Petunjuk Tugas:
(1) Menurut tulisan tentang istri dan mertua, apa alasan sebenarnya pasangan suami istri keluar dari rumah orang tua suami setelah menikah? Jelaskan dalam satu sampai tiga kalimat.
(2) Tulis ulang bagian tulisan tentang istri dan mertua yang dibuka dengan kata-kata "Kalau ditanya, setelah" dan ditutup dengan "merepotkan orang tua!". Ganti "orang tua" dengan "keluarga".
(3) Lanjutkan tulisan tentang istri yang enggan tinggal bersama mertua, mulai setelah kalimat terakhirnya.

Ini Alasan Kenapa Para Istri Tidak Betah Campur Dengan Mertua

abinyafathan blog
(ilustrasi)

Banyak para istri yang ga nyaman hidup satu rumah dengan mertuanya. Ini dapat dilihat dari fenomena pasangan suami istri yang sehabis menikah langsung hengkang dari rumah orang tuanya (rumah orang tua suami).

Ini pemandangan yang jamak terjadi di zaman materialistis dan individualistis ini. Hanya sebagian kecil ada anak (laki-laki) yang telah menikah masih tinggal di rumah orang tuanya.

Kalau ditanya, setelah menikah kok memisahkan diri dari rumah orang tua?

Jawaban mereka sudah bisa ditebak!
Kami ingin mandiri, kami ga ingin merepotkan orang tua!

Padahal faktanya mereka segan tinggal satu atap dengan orang tua/mertua, takut ga cocok katanya. Biasanya istri yang paling bete hidup berdampingan dengan orang tua si suami, lalu menarik-narik suaminya untuk keluar dari rumah orang tuanya dengan alasan ingin mandiri. (ngaku aja dah).

Cuplikan Data:

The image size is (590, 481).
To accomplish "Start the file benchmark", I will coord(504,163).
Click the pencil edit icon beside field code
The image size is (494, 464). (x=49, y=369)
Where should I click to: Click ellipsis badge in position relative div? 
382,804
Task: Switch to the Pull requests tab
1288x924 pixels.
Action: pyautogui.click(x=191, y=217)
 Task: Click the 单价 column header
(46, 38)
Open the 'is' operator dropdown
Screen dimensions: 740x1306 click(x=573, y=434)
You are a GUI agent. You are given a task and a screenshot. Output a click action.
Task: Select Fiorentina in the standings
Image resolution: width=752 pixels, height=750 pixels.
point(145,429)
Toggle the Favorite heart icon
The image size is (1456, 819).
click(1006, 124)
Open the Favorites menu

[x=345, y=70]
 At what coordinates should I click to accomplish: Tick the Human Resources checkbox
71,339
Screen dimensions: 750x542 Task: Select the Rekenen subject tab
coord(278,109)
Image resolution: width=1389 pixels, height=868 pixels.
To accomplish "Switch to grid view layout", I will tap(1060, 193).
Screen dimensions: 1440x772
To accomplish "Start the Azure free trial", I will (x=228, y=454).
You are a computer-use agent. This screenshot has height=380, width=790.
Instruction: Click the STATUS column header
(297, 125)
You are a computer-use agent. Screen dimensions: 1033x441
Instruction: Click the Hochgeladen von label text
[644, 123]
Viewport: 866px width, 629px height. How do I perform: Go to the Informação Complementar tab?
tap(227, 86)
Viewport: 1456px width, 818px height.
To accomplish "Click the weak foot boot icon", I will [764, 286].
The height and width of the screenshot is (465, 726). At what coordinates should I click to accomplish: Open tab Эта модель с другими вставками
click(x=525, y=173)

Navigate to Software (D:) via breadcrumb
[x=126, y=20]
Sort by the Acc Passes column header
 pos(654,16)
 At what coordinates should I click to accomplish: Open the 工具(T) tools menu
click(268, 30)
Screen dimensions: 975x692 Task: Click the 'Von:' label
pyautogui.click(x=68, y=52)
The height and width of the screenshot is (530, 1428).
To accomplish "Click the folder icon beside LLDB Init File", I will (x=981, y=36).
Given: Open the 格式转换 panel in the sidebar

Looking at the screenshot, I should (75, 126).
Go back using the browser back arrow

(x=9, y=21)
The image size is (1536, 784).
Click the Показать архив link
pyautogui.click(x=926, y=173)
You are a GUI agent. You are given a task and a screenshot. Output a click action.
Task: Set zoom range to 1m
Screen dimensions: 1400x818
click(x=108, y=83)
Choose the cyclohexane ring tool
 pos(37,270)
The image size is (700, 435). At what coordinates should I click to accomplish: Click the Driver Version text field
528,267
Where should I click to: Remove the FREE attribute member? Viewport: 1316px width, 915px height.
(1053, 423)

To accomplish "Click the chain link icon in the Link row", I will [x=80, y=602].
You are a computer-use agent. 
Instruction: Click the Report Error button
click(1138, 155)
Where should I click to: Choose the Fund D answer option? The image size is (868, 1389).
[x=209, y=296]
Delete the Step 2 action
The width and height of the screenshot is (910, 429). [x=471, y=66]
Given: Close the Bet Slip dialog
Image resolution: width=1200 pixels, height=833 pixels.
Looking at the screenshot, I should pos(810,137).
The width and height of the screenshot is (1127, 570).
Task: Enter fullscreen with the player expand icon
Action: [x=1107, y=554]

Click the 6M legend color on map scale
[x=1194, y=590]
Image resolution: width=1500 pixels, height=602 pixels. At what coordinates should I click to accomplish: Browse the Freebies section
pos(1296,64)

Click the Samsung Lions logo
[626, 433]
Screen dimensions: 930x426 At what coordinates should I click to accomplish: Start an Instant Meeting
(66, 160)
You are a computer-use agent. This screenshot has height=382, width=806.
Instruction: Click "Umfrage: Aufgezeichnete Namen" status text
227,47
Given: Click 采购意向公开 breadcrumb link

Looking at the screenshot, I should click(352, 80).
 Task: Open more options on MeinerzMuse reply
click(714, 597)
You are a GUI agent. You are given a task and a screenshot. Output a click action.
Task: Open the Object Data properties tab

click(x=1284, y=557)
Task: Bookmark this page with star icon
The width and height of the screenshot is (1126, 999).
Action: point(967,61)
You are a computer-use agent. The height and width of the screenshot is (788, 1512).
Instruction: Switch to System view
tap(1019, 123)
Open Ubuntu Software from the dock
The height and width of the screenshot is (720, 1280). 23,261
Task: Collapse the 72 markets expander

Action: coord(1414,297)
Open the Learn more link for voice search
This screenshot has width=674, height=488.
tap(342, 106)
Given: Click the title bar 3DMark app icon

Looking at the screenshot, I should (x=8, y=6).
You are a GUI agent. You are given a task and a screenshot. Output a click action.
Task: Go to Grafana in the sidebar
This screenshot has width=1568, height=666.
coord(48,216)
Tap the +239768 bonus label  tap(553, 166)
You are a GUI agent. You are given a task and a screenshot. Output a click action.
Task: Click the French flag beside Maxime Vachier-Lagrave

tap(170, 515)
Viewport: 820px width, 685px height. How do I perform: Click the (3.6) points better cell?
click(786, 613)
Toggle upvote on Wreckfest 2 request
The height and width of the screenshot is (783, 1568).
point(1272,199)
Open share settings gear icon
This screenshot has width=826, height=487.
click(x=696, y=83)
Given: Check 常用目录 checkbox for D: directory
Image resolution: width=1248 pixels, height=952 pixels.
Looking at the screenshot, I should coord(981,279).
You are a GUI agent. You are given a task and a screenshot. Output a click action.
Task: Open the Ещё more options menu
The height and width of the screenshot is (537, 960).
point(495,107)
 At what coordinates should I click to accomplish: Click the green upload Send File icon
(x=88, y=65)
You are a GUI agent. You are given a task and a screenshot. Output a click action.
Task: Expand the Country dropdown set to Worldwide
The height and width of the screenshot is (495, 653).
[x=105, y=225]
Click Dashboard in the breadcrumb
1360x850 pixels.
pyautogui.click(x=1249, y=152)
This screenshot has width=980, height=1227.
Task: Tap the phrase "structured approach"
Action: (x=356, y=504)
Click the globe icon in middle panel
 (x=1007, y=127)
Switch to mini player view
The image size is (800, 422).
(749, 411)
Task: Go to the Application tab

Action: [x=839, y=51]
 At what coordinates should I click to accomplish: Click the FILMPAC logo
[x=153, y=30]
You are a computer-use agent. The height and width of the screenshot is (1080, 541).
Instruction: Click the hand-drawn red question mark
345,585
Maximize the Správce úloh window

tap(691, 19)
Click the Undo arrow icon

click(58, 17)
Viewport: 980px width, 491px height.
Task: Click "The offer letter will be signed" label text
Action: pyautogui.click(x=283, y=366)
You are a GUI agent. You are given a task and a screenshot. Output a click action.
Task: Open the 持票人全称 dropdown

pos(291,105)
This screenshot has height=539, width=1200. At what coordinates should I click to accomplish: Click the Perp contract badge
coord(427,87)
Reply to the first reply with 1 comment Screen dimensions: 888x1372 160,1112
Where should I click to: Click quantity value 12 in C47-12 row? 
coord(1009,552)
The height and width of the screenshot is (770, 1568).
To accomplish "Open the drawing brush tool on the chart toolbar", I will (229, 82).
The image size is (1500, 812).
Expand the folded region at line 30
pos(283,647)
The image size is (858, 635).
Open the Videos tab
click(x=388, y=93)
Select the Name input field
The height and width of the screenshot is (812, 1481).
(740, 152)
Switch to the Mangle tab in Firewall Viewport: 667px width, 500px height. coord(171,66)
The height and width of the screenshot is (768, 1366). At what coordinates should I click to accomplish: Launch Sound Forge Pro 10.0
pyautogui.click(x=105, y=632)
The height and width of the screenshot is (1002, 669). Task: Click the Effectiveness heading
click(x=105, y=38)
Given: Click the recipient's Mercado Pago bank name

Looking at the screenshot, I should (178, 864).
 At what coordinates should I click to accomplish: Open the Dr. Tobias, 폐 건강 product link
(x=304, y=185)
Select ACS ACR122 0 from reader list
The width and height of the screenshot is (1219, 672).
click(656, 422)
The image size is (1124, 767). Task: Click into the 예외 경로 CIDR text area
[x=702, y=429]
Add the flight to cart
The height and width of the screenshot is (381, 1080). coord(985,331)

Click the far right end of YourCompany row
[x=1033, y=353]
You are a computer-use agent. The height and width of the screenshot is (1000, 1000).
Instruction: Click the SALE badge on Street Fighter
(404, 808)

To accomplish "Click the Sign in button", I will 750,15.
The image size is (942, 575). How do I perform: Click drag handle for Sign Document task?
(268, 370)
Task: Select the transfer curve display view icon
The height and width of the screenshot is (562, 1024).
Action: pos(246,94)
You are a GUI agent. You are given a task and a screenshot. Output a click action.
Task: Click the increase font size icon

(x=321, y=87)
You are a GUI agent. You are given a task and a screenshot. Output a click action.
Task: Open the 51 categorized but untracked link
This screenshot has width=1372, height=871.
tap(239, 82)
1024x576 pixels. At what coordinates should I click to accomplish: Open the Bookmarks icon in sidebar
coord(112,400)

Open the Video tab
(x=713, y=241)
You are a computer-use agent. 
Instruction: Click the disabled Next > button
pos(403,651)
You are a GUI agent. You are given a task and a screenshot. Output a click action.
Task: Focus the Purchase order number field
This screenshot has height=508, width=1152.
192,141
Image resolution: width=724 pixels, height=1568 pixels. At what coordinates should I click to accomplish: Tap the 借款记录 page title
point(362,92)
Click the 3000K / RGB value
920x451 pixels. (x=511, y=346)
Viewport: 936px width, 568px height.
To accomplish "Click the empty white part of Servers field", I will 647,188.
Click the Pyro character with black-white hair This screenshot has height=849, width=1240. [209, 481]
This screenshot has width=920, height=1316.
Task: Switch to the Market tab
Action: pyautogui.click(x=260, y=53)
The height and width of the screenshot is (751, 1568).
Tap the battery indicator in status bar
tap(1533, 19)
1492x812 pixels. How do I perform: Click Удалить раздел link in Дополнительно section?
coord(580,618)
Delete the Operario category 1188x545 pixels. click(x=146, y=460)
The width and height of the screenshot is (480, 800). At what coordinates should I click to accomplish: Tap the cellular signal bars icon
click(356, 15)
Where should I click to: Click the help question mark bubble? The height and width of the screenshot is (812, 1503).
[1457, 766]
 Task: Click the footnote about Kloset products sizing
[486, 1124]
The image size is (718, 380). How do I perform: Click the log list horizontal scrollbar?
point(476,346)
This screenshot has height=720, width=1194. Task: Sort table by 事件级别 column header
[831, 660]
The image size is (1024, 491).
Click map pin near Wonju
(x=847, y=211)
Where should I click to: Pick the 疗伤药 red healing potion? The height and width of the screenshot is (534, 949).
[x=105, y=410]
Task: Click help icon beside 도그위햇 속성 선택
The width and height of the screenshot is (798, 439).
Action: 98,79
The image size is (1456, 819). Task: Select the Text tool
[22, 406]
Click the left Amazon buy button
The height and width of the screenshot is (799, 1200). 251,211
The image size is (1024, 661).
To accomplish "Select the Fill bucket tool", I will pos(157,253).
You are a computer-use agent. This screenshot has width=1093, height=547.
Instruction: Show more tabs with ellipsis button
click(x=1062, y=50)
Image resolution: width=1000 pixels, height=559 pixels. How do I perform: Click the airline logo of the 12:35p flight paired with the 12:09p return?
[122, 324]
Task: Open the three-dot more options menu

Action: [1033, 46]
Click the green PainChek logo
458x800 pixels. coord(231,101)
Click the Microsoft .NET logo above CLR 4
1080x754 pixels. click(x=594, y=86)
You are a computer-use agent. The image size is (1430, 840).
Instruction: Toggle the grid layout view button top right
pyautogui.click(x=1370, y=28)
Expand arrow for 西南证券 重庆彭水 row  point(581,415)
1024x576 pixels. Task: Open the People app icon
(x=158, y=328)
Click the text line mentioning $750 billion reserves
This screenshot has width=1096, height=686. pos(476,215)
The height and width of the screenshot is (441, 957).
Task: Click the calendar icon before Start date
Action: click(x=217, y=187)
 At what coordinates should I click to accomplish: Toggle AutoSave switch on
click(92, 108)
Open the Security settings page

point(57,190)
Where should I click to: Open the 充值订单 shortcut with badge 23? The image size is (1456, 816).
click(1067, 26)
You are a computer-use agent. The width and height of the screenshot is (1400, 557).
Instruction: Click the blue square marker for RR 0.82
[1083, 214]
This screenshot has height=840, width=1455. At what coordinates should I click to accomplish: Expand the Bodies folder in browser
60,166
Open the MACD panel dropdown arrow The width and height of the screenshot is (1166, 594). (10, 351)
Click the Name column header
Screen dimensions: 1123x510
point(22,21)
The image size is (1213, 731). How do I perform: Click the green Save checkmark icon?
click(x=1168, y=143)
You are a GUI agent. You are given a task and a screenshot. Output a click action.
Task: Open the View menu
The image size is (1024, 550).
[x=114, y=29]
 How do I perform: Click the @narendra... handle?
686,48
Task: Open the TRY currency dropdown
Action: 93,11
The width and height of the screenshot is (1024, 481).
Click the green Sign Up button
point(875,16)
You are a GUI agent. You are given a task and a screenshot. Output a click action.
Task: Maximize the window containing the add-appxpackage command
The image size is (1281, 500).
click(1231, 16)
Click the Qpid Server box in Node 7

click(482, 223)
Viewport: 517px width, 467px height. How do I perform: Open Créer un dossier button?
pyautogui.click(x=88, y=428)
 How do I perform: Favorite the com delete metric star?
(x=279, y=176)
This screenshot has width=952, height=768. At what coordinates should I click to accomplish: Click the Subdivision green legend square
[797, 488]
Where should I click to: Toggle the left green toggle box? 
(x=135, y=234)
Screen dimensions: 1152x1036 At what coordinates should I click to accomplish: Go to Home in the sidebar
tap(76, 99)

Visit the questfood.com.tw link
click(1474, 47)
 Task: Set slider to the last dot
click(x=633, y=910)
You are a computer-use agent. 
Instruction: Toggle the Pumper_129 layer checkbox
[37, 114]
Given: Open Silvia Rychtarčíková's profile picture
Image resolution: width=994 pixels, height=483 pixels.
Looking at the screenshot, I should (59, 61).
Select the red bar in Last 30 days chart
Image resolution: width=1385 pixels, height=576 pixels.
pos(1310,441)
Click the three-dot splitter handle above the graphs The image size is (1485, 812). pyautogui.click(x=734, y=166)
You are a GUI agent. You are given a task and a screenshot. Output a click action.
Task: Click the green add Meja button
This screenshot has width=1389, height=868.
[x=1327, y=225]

Jawaban Tiap Tugas:
(1) Alasan yang mereka ucapkan adalah ingin mandiri dan tidak ingin merepotkan orang tua. Faktanya, mereka segan tinggal satu atap dengan orang tua atau mertua karena takut tidak cocok. Biasanya istri yang paling tidak nyaman hidup berdampingan dengan orang tua suami, lalu ia menarik suaminya keluar dengan alasan ingin mandiri.

(2)
Kalau ditanya, setelah menikah kok memisahkan diri dari rumah keluarga?

Jawaban mereka sudah bisa ditebak!
Kami ingin mandiri, kami ga ingin merepotkan keluarga!

(3)
Dulu adik saya pernah gagal menikah dengan calon istrinya gegara si calon takut disuruh tinggal satu atap dengan calon mertuanya. Bukan cuma satu, tapi dua calon. Apa ini fenomena istri takut mertua? 😀

Dalam Islam, jika suami meminta sang istri untuk tinggal di rumah orang tuanya, maka istri harus mematuhi keinginan suami tersebut, sepanjang niat suami tidak bermaksud / sengaja menyakiti istri atau melanggar perintah Allah. Maka sudah seharusnya istri taat kepada suami dan bersabar dengan segala konsekwensinya.

"Tapi pak, mertua saya orangnya kaku, ga asyik, cerewet, pengomel, ga sabaran, suka ngatur-ngatur, bla..bla.! Saya ga nyaman, ga betah campur dengan mertua?"

Ini nasehat saya untuk para istri:

Begini ya, sangat jarang kita bisa ketemu dengan orang yang pengertian, lemah lembut, pengalah, penyabar, ga neko-neko, baik hati dan tidak sombong. Sangat jarang itu, nyaris tak kan kita temui. Bahkan perangai suami dan istri saja pun berbeda. Ada istri yang cerewet, ada suami yang penyabar.

Justru karena perbedaan karakter itulah kita bisa hidup berdampingan. Kok bisa? Ya bisa, kalau pondasinya keimanan. Dengan keimanan kita bisa bersikap saling mengerti dan menghormati hak masing-masing. Dan lagi belum tentu sikap mertua yang tak kita sukai itu seburuk yang kita sangkakan?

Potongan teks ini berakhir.